After recent news of rapper Juvenile facing the tragic death of his daughter at the hands of her brother, a teenaged gunman, and the baffled media response, the world once more had to enquire of the legacy left after the Great Flood. Although this homicide is not a direct result of hurricane devastation, Terius Gray (Juvenile) has suffered from the greatest tragedy of the Mississippi River Valley basin year later. Brian "Baby" Williams lost his sibling in a car accident when a driver bolting the wrong way down the road struck her. Longtime Cash Money Records producer Mannie Fresh also endured pain after his sister's untimely death in a home invasion last November. The Katrina phantom hangs over New Orleans, a city already torn by crime, poverty and corruption.

Since that epic failure of government response, the exodus of hundreds of thousands of Black folk and the slow-going restoration efforts, there have been heinous incidents to remind the country of its broken past. FEMA trailers fester with formaldehyde and a Congressional panel reports the issue should have been long ago addressed. Murder rates climb to unseen heights. Worse still, the suicide statistics have been unpromising, rising at one point to three times the pre-storm level. Even with local government descending on the area, pleading for souls to resolve this ominous malaise, thefts and burglaries have spiked according to USAToday and law enforcement struggles to establish order.

The rap stars of today usually enjoy a shield from the shades of underclass living because of gated homes, security guards and the like. However, there is no reprieve from the dastardly crimes being perpetrated by the seething locals and the predatory federal forces stationed there. Education has also been indefinitely affected by the storm with fewer students translating into degraded resources; and environmental hazards like rats creeping into classrooms have no immediate fix.

Lil Wayne wrote a rap about the emotional consequences of natural destruction that aptly described the pain, frustration and disappointment curdling beneath the surface of New Orleanian skin. "Georgia (Bush)" was an elegiac outcry from one of the area's most successful and famous citizens, made partly to cast an aspersion on its lingering ghosts. But even Dwayne Carter's poetry falls short of the increasing grimness of the scenario in his hometown. Drug dealers engage in territorial battles for the worst land in our country all while their "representatives" threaten to raze the remaining public housing in the region. That means the city will further dispossess its most needy in a time where faith has fled elsewhere in tandem.

Watching the NBA All-Star game in mid-February plagued me with guilt over the clear disparities in the tourist attractions of downtown and the ailing poor just outside the city. As if to say "we profit but we care" the NBA sprung up numerous service initiatives and celebrity faces in time for the event. And despite the New Orleans Hornets team's active involvement in the charitable uplift of their metropolis, there is still nakedness bedeviling the majority of the residents. Patrons, developers and temporary workers cannot easily ameliorate the spiritual downturn of the NOLA.
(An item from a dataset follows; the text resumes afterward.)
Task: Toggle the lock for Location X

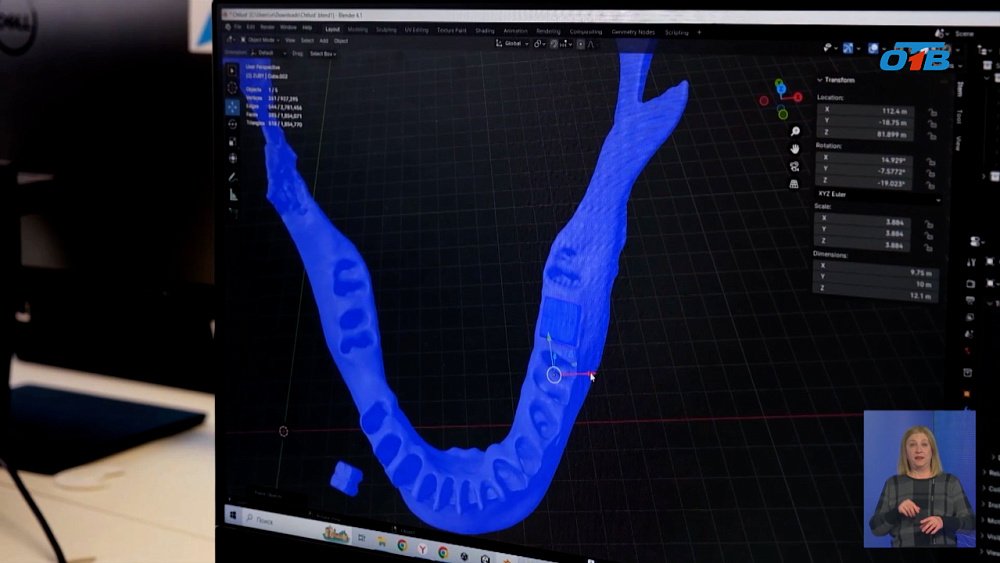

In April, I will travel to New Orleans for the first time in my life, alongside students from East New York, Brooklyn (also beset by poverty) to tour colleges and to add our efforts to the renewal process. But what part of the renewal can reclaim the soul of this skeletal city? Arming our nation with cashflow has never been the answer to social imbalance, just as the gentrification proposed for New Orleans will not soon credit the education system. The hollowness of Hurricane Alley remains consipicuous even through our collective pity.

For New Orleans, the only road to repair will involve attention from healing forces, musical reincarnation and the love it has been neglected for so long.